In my hand I held a broom handle, to which the three girls were tied with string. We acted out a cameo of them being misbehaved puppets, which I - as puppeteer - tried to keep under control.

Having acted out our part, we went back to our cabins, changed, and returned in time for the announcements on who had won the prizes. We had been voted first.

Going up to the stage to collect our prize, we wondered why the captain - who was handing out the prizes - seemed to be hovering.

"But where is the man in your group - the puppet master?" he finally enquired.

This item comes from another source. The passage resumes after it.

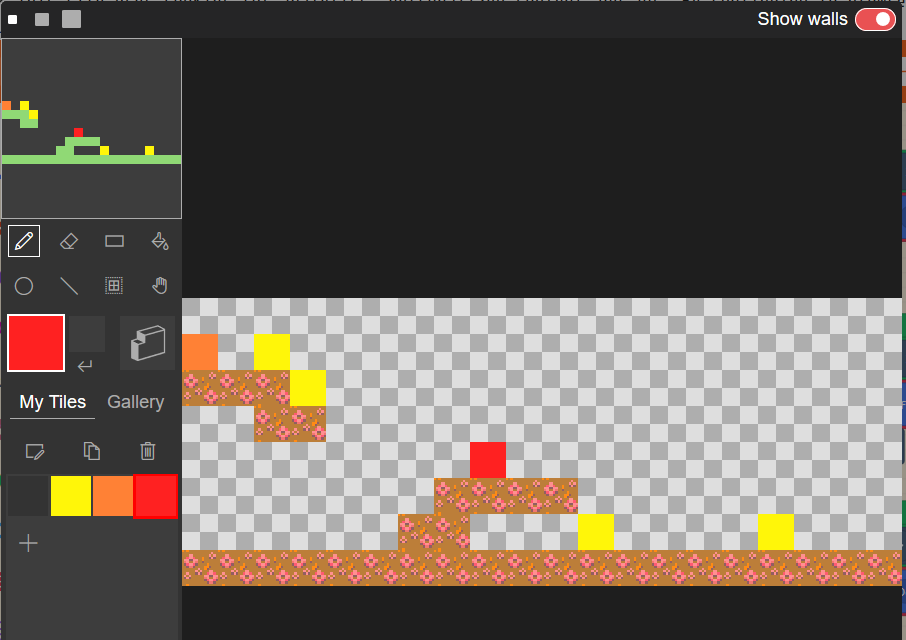906x640 pixels.
Task: Select the Fill bucket tool
Action: pyautogui.click(x=159, y=240)
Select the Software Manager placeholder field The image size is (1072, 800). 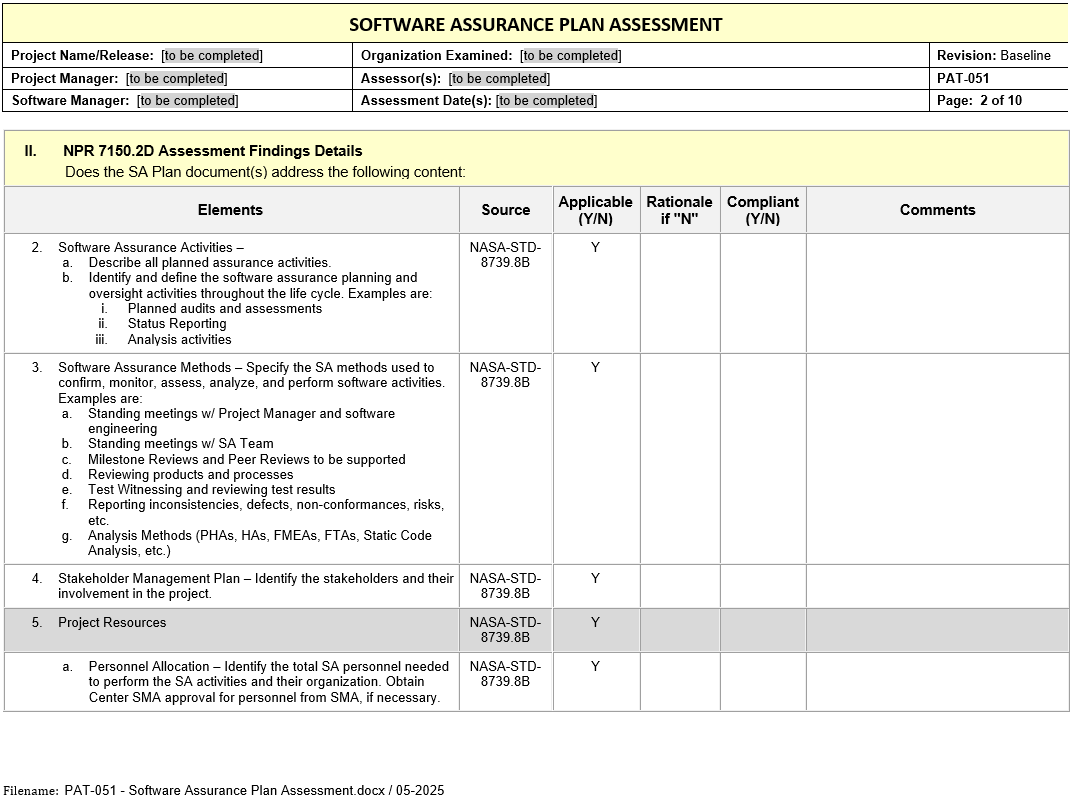click(x=188, y=100)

When I explained that had been me, he looked taken aback. "But what did you do with those?" he enquired with a nod towards my considerable feminine curves, now ensconced in a vivid, low-cut dress.

"It's amazing what you can do with some bandage as strapping, captain," I joked.

Italian charmer to the core, he responded, "I like you much better like this."

On the same cruise was a gentleman who everyone referred to as "the sun god" because he stood on deck from morning to night in a skimpy bathing costume, with his hands locked behind his back and his bronzed face turned up to the sun, as if in worship.

A real dish, and a sublime dancer, every night he had 10 women at his table in the lounge, all vying for his attention and waiting for him to sweep them around the dance floor. This bevy of acolytes were the envy of every single woman on board.

One evening he left his female entourage, walked across to where we were sitting, and extended his hand in invitation to me. His little party looked daggers at me, then smirked as the band struck up a tango.

It soon became obvious that I knew as much about the tango as a duck knew about rocket science.

I was mortified. Why had he chosen to ask me for the one dance at which I was useless? He gripped my hand firmly, and placed another steadily around my back.

To his amusement, out of sheer nervousness, my thumb began jumping in his hand.

"Relax," he said firmly. "Just follow me."

To my amazement I was able to do so with aplomb. Everyone cleared the floor to watch the show.

It just goes to show that, given the right partner, anything can be achieved.

But I didn't hold that thought. For the nights after that, I avoided the dance lounge and skulked on deck just in case the sun god approached me again and this time I blotted my copybook.